Food for thought: An essay on reentry from a convicted felon.
My name is Silvia, I am a mother, a student, a convicted felon and now I am your neighbor. Two years ago I made a mistake and was sentenced to prison for 19 months. When I made the very bad choice to embezzle money from my employer, the most I thought I would lose was my job. In no way did I understand the consequences of my actions and in no way did I realize the loss I suffered was not only mine, but my family’s, friend’s and the community’s as well.
Navigating through life can be a daunting process as I found as the divorced mother of two daughters. The turmoil of everyday life can be a challenge in the best of circumstances. But the path is made even more difficult when you are transitioning from prison back into the community. Because the difficulties were caused by my own doing only made it more formidable. I never thought I would commit a serious crime let alone spend time in prison. The punishment didn’t end the day I was released. The problems I faced after I got out wee one’s I hadn’t anticipated. The stigma attached to a felony conviction is hard to overcome. At first I felt everyone could see I was a criminal. Simple things like renewing a driver’s license or re-opening a checking account became a series of lengthy and embarrassing explanations. Although I have a college degree and years of work experience behind me, the minute I check the felony box on a job application means I will probably be turned down.
Crimes need to be punished and the threat of prison is an appropriate deterrent to committing crimes in the first place. I deserved to serve time in prison. I committed a horrible offense and in no way do I feel my sentence was unfair. But if I have the desire to make a better life for myself and my family, I would like the chance to work toward being a good citizen and a good neighbor. How can we rebuild our lives without having someone to believe in us? It is hard enough to believe in ourselves. We need help reconnecting with a community that may see as threats. We need help to rebuild the self esteem that was lost and move on from the paralyzing shame and guilt we feel.

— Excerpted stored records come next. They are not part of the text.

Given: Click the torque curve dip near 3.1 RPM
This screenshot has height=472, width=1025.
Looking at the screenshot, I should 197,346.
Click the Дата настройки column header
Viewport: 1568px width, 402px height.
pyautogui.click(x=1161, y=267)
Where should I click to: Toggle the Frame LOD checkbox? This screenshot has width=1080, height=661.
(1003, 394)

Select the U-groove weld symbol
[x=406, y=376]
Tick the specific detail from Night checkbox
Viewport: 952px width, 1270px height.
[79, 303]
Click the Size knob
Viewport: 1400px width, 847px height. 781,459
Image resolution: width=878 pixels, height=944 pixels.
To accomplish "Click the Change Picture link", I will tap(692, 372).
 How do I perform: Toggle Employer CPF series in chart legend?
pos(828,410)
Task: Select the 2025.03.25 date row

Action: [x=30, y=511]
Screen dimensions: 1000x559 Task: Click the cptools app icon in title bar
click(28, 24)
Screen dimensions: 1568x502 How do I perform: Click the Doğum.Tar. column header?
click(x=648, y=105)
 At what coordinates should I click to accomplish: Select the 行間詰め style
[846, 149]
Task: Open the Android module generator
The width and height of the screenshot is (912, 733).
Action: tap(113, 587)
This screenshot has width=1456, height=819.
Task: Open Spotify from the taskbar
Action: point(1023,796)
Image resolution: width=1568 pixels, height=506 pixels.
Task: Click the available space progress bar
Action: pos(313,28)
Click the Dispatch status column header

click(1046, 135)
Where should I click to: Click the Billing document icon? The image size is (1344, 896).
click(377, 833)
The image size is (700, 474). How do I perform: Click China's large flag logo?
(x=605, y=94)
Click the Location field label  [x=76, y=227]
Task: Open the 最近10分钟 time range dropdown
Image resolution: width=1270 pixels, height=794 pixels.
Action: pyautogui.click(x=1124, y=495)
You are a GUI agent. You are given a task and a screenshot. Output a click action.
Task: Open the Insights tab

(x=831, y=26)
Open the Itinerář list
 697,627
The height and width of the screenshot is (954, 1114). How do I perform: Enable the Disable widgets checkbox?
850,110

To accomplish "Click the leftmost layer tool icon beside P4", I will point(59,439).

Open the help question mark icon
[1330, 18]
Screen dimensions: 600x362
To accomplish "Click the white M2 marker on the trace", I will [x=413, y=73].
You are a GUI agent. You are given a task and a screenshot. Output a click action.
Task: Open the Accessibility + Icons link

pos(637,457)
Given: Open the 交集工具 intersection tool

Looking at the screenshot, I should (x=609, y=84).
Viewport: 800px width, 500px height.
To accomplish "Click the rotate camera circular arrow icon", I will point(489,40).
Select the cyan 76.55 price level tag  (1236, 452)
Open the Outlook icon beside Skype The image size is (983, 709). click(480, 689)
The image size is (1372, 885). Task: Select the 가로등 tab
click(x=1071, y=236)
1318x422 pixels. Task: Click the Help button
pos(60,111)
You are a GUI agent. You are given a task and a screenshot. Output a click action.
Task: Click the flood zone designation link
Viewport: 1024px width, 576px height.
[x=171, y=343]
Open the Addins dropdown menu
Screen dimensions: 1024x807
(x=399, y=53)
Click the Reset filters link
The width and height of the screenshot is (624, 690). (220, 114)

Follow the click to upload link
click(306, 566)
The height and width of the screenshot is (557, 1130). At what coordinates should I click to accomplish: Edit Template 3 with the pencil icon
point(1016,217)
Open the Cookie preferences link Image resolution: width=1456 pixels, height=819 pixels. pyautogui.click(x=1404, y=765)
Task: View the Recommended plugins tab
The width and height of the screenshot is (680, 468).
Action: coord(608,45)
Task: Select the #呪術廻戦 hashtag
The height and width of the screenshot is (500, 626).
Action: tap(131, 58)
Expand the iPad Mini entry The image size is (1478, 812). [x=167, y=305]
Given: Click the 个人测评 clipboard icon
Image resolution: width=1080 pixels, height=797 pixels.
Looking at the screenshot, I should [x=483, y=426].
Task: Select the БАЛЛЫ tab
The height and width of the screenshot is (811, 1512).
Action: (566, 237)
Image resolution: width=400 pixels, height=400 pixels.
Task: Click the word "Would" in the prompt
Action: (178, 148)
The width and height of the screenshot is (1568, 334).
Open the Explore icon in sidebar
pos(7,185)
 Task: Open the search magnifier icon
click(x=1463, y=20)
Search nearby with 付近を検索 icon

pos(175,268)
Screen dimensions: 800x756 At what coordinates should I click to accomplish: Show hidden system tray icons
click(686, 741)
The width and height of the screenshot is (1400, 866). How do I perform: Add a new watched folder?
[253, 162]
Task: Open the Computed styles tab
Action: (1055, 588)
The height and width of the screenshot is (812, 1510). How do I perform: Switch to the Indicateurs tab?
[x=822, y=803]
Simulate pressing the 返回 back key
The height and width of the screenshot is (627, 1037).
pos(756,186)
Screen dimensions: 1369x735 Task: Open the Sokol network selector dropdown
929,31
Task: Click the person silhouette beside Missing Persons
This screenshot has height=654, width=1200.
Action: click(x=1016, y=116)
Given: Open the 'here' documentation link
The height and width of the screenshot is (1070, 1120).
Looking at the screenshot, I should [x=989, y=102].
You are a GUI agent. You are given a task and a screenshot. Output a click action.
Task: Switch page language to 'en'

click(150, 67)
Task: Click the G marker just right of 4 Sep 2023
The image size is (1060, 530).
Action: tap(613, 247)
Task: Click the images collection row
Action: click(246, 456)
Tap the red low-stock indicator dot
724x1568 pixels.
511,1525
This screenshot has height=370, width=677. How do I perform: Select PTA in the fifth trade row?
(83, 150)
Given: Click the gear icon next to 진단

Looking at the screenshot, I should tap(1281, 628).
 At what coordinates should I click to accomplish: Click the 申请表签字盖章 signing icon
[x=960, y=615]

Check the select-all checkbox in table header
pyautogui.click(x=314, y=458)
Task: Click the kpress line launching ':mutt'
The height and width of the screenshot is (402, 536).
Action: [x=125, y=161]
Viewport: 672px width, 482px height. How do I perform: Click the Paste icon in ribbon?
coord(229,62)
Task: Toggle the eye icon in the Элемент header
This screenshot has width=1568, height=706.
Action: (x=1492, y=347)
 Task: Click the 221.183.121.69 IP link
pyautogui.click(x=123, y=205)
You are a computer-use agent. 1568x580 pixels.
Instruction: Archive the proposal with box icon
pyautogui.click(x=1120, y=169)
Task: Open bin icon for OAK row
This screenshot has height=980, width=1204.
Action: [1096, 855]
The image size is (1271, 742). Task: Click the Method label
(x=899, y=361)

I was fortunate to have my family care for my children while I was incarcerated. I was lucky to have a home to go to after I was paroled. But even with the best opportunities afforded me I still struggle to support myself. I can only imagine how problematic it would be to reenter society with an addiction or a mental health issue. I hope I speak for others when I say maybe we don’t deserve a second chance but I know having time to reflect on myself in prison made me a better person. I want to endeavor to give back some of what I’ve learned from my experience in order to help people with the same obstacles become better neighbors.